MEBCO was established in 1992 to represent the interests of Canadian multi-employer pension plans (MEPPs) and benefit plans (MEPs) with provincial and federal governments regarding proposed or existing legislation and policies affecting these plans. MEBCO is a federal no-share capital corporation, operating on a not-for-profit basis. 

MEBCO is representative of all persons and disciplines involved in MEPs, including union and employer trustees, professional third-party administrators, non-profit or "in-house" plan administrators, professionals including actuaries, benefit consultants, lawyers, and chartered accountants. MEBCO is administered by a Board of Directors consisting of representatives from each of the above groups. MEBCO represents all stakeholders in target benefit multi 

employer pension plans (MEPPs) – employers, unions, and professionals. 
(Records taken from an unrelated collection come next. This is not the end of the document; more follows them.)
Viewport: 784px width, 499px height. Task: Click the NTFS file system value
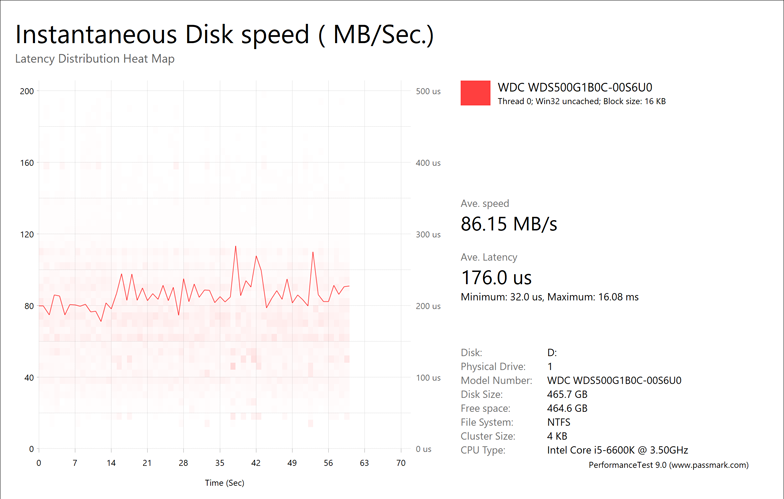[561, 422]
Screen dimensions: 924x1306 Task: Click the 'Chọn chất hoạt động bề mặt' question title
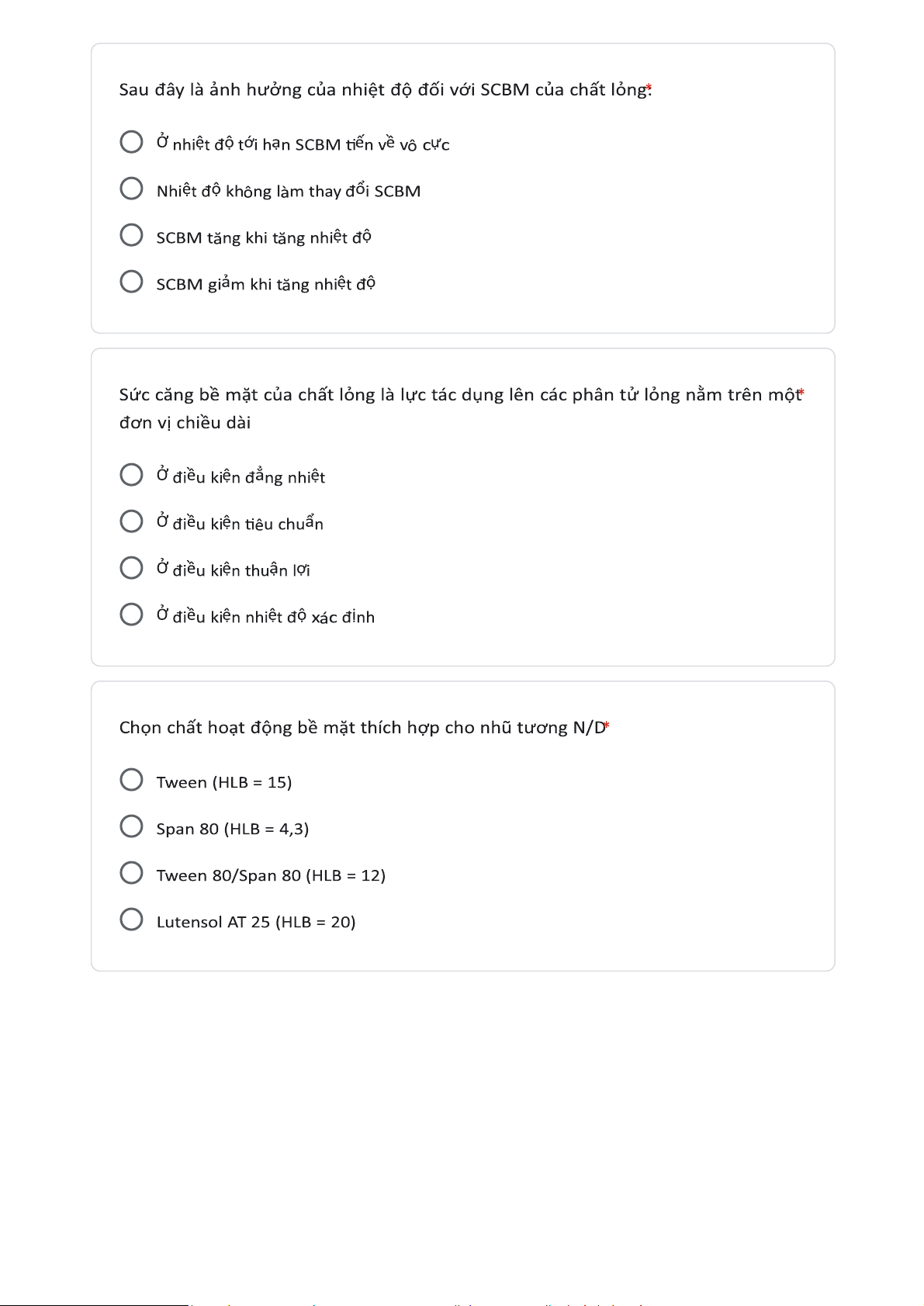tap(361, 728)
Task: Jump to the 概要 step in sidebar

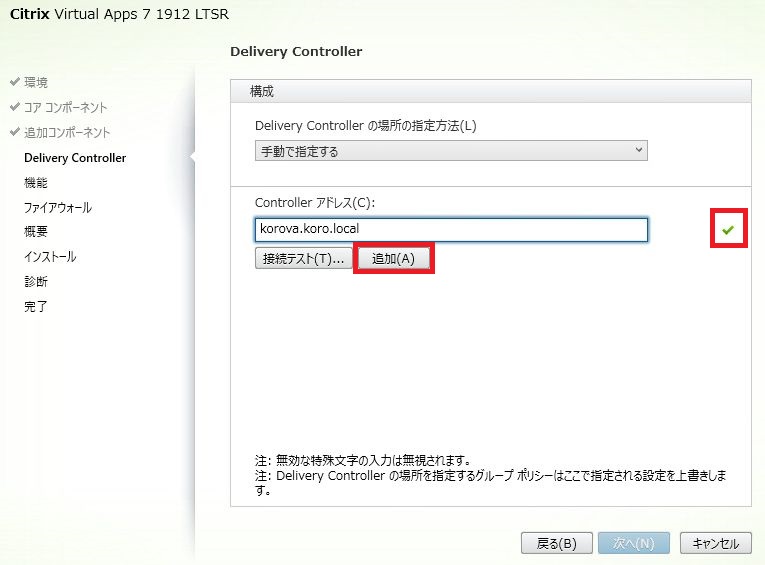Action: pos(36,232)
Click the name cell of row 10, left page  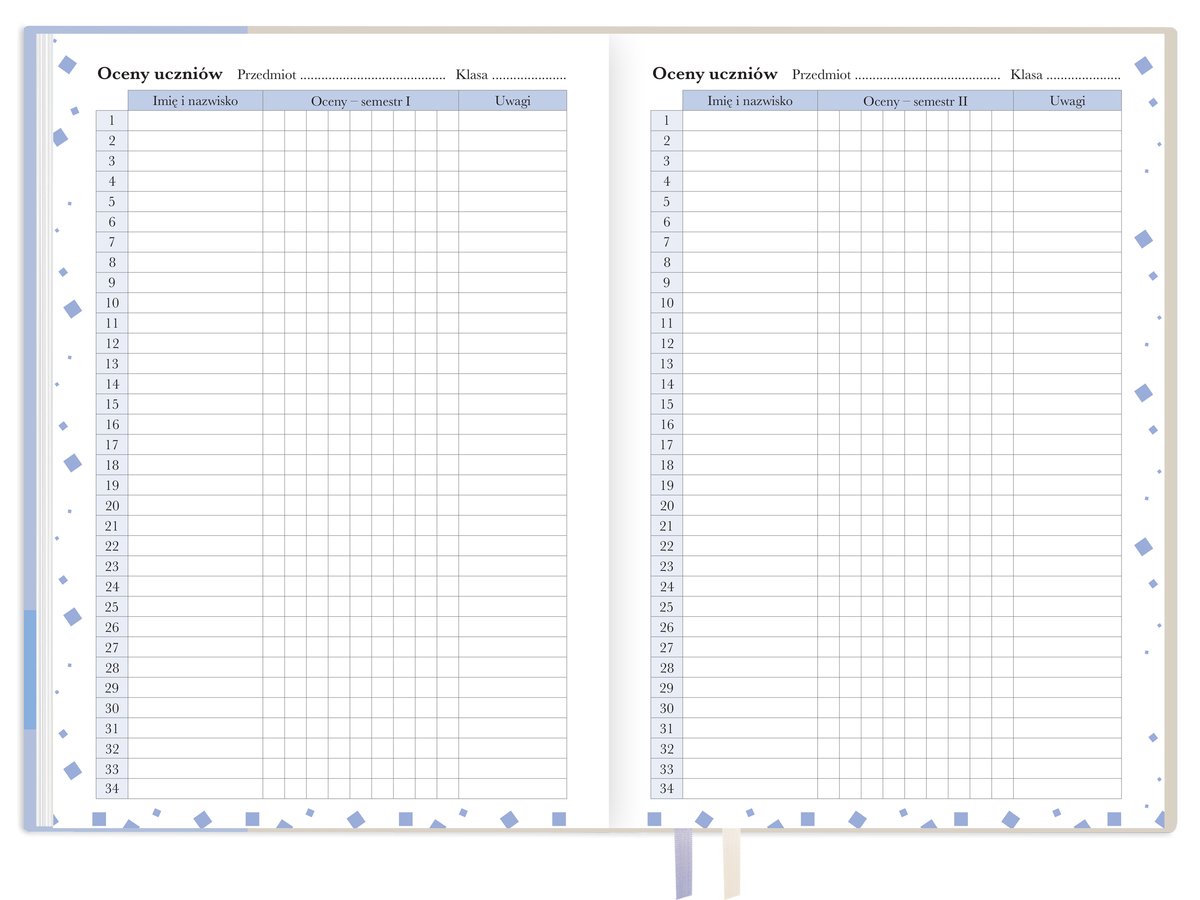(x=195, y=303)
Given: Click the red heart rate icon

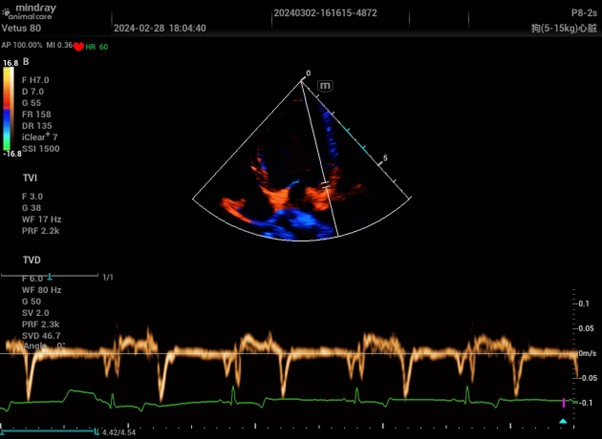Looking at the screenshot, I should click(78, 46).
Multi-employer pension plans (MEPPs) are typically administered by a board of trustees. The trustees in most MEPPs are appointed by some combination of the trade union(s) representing plan members and employer association(s) representing the participating employers. Both the trade unions and the employer associations are not-for-profit organizations with limited resources. The trade unions and the employer associations typically receive most of their funding through dues payable in accordance with the applicable collective agreements.